El cuidado por los demás nació desde que era pequeña, toda vez que no tuvo papá y su madre debía salir a trabajar para que pudieran comer. Ella se quedaba con sus hermanitos, “somos tres, yo era la mayor. Lo único que sabía hacer era huevos revueltos y un frijolito hervido con un poco de aceite”.

“A veces no teníamos que comer y me iba con los vecinos a lavar trastes, a barrer, el chiste es que no padeciéramos de comida. Esa fue mi niñez. A los 12 años me fui a vivir con mis padrinos, yo hacía de comer y dejaba el lunch a la gente que trabajaba ahí. Digo yo que la cocina tradicional se me impregnó durante la niñez”.

Ambas, coinciden, tuvieron una infancia feliz y triste a la vez sobre todo por el hecho de ser mujeres, algo que resultaba muy difícil en una comunidad. “Dicen que los hombres son diferentes”, señala María Antonia.

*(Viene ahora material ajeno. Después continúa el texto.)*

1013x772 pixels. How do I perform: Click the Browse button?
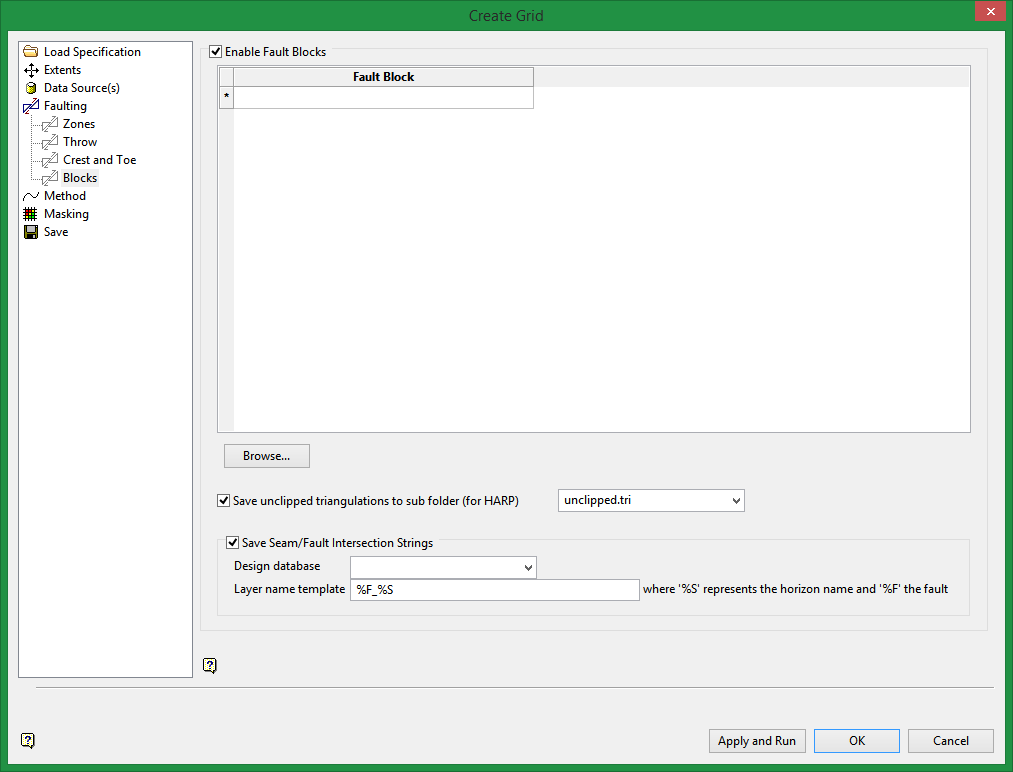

A los varones hay que lavarles, ponerles su agua, su alimento, así están ellos acostumbrados. Los domingos, cuando me venía a Papantla a la escuela, tenía que dejar planchada y lavada la ropa a mis hermanitos de pila, dejaba todo arreglado en casa para yo poder salir”, dijo, por su parte, Marisa.

Agregó que “antes la mujer no tenía los mismos derechos, tenía que estar en casa encerrada, no tenía derecho a opinar, estaba todo el día en la cocina, el varón no te levantaba antes ni un plato, tenía que ser la mujer la que le ponía el baño, la comida las tortillas calientes y el hombre se dedicaba al campo”.

Pese a ello son conscientes de la importancia de ser una buena mujer en casa. “Es muy importante una mujer en una casa, en una comunidad, debe tener una buena trayectoria para ser una buena mujer, tiene que estar en casa, ser buena madre y formar bien a los hijos”.

Afortunadamente los tiempos han cambiado y las hijas de ambas estudian en la actualidad. “Hoy en día mi hijo gracias a Dios trabaja en el campo con su papá y mis dos hijas estudian, una la universidad y la otra la preparatoria”, compartió Delgado.

Mi hija está estudiando, lo que yo no pude, ella está estudiando en la universidad“, externó orgullosa la maestra María Antonia.